- Joined
- Jun 3, 2015
- Messages
- 2,983
- Reaction score
- 3,184
- Points
- 5,226
- Dentist
Advertisement - Members don't see this ad
10/10No it doesn't irritate me. You're asking reasonable questions and seem open to debate. I got slightly irritated at other people because I explained my opinions and views six ways to Sunday and somehow still didn't manage to get the point across to them, which is probably more my fault for not being clear than it is theirs for not understanding. But I digress...
My definition of a qualified applicant is an applicant who gets accepted to dental school. There are a concrete, limited number of seats, and applicants with stats that would have gotten them in 5 years ago but now leave them on the outside looking in. This doesn't mean they're "dumb" or "useless", it just means they're not qualified to go to dental school that cycle. They either need to improve their app next cycle or do something else with their lives, its just that simple. You can't evaluate people based on stats in the past; that's ridiculous, and I saw somebody doing that which blew my mind. We aren't applying in the 2005 or 2010 cycle. We applied in the 2015 cycle. It's literally like me saying "oh I'm 5'10" and I'm exceptionally tall, because the average height of somebody in the 1300's was like 5'1". Am I short at 5'10"? No, but I'm certainly not exceptionally tall by today's standards. I'm not even sort of tall by today's standards.
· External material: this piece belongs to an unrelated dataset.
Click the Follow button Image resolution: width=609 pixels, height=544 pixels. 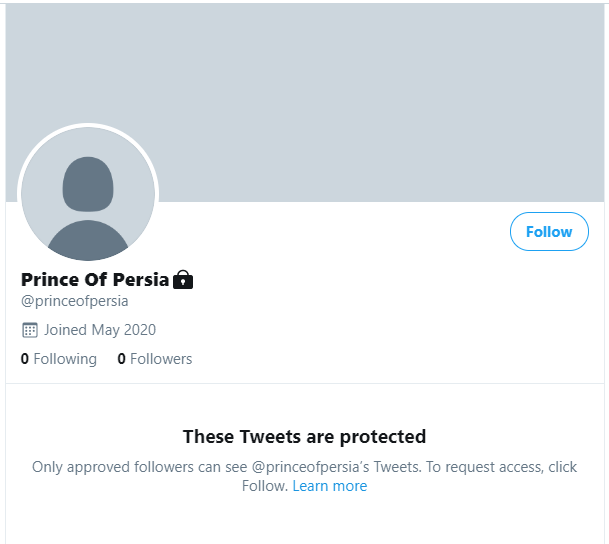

Competition for everything is increasing and you have to keep up or get out of the way. It's tough but it's true. Imagine if every person who wanted something could have it.
Increasing the number of seats in order to make money (more than one private school is guilty of this, which is why I have repeatedly said I'm not singling out Touro) is clearly detrimental to the profession because the percentage of people going to work in truly undeserved areas is smaller than the percentage of new grads that either go work as an associate in a private practice in a well-served area, where at least they are more likely to practice ethically. The new grads may unfortunately end up at a corporate practice. Now, this isn't to say that all private practices are the bastions of squeaky clean ethics, nor that all corporate offices operate like up selling mechanics or used-car salesmen. However, corporate offices are often leaving treatment decisions and goals up to business managers and not dentist, and there is a lot of dentists caving in to the pressure to produce dentistry that isn't ethical or necessary. The dentists themselves just as culpable as corporate leadership, but the elimination/slowing of the corporate model would at least reduce some of the risk to patients this type of dentistry poses. If we don't put them in the tough spot of being unethical to keep their job and provide for their families, it's less likely to happen. Period. Corporate is growing quickly and preying on young new grads that need an immediate, steady job to help pay off increasingly high debt burdens. Incomes have remained stagnant in dentistry since the early 2000s and the cost of attendance has doubled in that time. People are doing what they need to to pay off the debt. It's sad but it's true, and the patients are the ones who are hurt by it.
As much as it would be nice for all these new grads to work for the IHS, or move to rural Montana or Mississippi or inner-city Memphis, it's unrealistic to think that people $300,000+ in the hole will uproot and take the risk of living somewhere like that when there are guaranteed higher incomes and better school systems for their kids elsewhere. It's just too much of a risk for someone with that debt to make that decision, even if they are single. That's why I think the opening of schools doesn't due anything to address the poor allocation of dentists, and makes saturation worse. Am I pretending to have a solution to an immensely complex problem? No, but I do strongly believe that opening new expensive schools is not a solution.
I'm not saying dentistry is in grave danger, but the excesses of corporate and its harm to patients is, I believe, the ugliest part of an otherwise great profession.
Please let me know if there's anything you'd like me to explain or clarify. Also, I'm sorry for all the Fairfield County jokes I have made and will continue to make in my life. Whenever I meet someone and tell them from Connecticut, I clearly emphasize I'm from elsewhere in the state lol. It's all good though.